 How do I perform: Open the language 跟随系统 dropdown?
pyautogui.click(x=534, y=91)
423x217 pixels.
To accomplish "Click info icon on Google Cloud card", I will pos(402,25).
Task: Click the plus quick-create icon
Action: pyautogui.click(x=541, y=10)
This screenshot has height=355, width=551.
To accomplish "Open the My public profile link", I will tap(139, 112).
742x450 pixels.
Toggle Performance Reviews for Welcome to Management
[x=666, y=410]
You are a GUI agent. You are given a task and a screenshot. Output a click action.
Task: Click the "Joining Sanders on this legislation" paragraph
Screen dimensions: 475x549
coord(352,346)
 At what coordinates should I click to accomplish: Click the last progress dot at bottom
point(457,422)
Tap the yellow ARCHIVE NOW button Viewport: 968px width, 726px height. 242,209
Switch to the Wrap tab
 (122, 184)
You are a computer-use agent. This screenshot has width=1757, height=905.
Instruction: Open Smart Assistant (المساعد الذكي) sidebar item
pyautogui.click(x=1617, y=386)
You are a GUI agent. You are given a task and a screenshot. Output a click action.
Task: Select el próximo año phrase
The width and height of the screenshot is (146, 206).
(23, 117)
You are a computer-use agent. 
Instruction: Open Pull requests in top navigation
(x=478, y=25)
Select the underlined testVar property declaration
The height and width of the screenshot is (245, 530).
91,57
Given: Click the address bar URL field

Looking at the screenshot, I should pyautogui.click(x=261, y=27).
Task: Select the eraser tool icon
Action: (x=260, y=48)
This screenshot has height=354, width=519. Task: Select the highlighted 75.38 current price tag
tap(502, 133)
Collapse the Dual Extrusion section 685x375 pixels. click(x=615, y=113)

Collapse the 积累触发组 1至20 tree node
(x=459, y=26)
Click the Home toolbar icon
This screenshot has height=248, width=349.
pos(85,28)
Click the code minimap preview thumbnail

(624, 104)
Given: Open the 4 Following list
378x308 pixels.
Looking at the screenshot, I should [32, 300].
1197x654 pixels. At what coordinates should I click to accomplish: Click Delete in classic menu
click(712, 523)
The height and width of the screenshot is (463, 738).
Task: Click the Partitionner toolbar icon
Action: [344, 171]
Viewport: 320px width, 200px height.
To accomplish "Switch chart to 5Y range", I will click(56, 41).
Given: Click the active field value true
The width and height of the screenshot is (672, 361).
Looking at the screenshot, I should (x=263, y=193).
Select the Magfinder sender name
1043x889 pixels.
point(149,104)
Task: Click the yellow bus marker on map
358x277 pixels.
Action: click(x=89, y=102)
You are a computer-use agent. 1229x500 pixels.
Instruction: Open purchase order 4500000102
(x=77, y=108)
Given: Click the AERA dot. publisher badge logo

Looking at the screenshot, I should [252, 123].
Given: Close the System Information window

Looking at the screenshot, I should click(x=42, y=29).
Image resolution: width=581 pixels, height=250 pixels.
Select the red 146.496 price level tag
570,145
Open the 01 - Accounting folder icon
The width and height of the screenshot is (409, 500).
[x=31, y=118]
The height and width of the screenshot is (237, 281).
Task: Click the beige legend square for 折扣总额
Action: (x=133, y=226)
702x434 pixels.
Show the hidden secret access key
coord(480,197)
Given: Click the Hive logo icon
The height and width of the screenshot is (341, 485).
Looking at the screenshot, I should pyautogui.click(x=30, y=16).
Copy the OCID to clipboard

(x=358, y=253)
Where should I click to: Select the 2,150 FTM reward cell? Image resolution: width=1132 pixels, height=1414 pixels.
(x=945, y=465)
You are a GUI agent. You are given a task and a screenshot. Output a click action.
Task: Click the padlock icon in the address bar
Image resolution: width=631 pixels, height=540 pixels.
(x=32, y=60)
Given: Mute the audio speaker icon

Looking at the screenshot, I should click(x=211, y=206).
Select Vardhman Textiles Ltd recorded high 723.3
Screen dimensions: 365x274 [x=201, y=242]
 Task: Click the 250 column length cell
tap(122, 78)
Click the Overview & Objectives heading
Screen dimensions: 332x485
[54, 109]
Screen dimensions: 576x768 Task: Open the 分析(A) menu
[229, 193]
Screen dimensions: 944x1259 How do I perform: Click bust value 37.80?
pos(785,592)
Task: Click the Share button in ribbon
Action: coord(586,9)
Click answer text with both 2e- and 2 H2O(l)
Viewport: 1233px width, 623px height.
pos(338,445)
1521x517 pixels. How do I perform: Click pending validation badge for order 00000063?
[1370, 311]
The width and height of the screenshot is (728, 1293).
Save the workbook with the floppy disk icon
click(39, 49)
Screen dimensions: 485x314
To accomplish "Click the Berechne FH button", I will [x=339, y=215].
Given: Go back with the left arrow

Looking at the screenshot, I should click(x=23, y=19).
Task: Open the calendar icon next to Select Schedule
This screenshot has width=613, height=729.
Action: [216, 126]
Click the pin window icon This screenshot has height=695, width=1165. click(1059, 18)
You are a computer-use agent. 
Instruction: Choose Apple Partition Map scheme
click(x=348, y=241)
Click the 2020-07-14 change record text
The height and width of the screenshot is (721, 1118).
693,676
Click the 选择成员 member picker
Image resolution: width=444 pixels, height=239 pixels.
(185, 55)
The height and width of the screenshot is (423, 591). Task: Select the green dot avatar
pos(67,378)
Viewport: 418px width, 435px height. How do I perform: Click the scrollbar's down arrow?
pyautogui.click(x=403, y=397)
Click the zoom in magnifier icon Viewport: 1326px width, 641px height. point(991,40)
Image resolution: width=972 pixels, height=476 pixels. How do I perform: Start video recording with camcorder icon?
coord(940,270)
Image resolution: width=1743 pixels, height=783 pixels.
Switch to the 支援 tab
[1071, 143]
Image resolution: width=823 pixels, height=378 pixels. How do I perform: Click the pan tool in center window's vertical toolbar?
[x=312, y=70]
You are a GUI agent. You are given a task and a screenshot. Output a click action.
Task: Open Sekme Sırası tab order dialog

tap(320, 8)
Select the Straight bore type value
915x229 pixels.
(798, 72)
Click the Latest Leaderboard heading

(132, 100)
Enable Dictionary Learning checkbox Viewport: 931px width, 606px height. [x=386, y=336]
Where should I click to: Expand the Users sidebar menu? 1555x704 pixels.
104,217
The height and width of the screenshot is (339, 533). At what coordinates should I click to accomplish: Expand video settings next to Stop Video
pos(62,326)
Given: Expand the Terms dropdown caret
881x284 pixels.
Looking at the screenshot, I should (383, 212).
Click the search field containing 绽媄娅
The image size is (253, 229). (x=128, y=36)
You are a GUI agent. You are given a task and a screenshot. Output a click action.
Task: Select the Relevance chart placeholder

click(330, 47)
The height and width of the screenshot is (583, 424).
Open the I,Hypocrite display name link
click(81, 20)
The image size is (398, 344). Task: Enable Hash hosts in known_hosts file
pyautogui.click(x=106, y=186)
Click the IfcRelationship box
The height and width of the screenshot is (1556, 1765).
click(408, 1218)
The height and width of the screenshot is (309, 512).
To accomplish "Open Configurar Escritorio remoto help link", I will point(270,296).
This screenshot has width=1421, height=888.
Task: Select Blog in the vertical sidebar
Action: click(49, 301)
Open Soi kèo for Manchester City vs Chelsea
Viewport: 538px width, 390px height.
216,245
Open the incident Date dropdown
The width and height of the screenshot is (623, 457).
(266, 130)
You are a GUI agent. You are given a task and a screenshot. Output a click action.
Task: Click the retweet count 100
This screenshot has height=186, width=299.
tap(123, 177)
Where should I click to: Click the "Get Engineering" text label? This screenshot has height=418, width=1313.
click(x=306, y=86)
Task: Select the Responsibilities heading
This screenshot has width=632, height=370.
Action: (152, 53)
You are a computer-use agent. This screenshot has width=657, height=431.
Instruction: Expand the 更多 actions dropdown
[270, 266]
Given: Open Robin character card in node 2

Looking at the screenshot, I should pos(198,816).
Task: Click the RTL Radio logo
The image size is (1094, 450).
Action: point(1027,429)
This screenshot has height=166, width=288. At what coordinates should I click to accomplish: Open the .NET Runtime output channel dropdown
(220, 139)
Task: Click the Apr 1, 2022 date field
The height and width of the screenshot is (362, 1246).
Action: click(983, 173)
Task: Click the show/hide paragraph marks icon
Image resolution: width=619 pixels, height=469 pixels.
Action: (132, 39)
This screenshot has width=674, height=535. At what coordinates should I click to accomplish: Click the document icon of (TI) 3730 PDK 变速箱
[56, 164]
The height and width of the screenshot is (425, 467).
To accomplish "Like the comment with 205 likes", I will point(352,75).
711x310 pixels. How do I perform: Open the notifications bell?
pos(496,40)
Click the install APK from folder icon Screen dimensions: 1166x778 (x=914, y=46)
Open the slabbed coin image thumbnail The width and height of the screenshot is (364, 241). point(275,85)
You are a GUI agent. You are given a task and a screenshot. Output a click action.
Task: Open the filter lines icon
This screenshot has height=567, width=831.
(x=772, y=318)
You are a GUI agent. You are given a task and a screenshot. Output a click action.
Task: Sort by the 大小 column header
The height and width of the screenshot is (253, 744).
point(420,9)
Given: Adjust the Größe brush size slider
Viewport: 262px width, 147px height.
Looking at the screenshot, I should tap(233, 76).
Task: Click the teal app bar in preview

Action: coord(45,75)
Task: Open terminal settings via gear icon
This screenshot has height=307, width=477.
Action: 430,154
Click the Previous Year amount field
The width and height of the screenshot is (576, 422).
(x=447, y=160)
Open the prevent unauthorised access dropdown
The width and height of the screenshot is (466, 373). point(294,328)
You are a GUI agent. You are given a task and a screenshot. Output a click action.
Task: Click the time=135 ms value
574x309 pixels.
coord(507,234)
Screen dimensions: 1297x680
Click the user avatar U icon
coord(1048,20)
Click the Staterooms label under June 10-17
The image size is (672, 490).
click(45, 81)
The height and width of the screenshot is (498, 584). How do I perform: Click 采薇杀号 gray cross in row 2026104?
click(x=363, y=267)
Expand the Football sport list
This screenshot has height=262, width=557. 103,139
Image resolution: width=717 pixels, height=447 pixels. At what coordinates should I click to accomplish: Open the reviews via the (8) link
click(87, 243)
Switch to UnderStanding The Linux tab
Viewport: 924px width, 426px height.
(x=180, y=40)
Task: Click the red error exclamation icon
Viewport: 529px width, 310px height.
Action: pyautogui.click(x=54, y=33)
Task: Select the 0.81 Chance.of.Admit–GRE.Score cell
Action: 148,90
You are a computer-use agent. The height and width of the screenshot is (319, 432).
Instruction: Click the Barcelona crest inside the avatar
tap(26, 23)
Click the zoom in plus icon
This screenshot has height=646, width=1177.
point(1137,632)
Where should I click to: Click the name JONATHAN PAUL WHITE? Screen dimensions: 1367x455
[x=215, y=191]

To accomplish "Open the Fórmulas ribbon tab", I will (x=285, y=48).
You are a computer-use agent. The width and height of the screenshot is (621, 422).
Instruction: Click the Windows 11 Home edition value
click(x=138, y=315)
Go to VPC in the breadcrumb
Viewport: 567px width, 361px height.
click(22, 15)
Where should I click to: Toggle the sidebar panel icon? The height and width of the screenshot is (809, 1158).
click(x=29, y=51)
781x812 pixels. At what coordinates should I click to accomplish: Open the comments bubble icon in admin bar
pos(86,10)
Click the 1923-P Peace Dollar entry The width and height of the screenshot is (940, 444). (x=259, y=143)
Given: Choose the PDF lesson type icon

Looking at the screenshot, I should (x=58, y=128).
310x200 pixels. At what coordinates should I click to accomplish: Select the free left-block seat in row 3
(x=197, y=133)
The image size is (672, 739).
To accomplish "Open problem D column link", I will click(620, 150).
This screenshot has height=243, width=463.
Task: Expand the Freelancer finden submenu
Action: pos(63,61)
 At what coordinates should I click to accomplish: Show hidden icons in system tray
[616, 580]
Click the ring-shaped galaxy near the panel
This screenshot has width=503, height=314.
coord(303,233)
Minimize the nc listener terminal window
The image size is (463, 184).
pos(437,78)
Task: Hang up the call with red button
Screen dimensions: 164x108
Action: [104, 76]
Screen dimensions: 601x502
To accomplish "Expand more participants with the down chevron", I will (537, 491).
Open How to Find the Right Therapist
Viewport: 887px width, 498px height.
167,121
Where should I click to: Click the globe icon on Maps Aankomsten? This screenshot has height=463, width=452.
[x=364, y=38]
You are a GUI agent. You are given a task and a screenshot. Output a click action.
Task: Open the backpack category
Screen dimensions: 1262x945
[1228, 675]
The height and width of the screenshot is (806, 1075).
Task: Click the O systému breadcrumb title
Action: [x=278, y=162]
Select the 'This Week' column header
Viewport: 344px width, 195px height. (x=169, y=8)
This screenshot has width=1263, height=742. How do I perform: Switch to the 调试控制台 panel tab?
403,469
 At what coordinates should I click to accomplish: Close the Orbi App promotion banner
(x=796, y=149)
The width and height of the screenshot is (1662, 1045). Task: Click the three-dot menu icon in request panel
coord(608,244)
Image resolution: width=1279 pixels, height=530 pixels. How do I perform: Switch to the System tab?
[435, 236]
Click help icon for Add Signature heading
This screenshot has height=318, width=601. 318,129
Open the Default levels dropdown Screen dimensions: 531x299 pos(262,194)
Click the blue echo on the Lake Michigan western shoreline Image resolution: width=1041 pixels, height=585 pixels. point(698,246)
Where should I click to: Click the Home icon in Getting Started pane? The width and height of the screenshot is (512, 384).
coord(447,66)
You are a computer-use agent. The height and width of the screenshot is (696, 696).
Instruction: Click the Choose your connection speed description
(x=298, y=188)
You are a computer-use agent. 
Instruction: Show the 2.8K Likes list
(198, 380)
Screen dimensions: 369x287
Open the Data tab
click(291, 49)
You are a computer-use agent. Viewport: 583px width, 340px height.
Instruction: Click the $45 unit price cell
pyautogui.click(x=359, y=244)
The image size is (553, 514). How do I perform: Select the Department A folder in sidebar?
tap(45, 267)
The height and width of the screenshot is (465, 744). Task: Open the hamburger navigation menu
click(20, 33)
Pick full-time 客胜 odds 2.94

──────

**Aim of the exercise:**
When a line in the listing includes the word "zoom", report that line in full.

**Answer area:**
Click the zoom in magnifier icon Viewport: 1326px width, 641px height. point(991,40)
Click the zoom in plus icon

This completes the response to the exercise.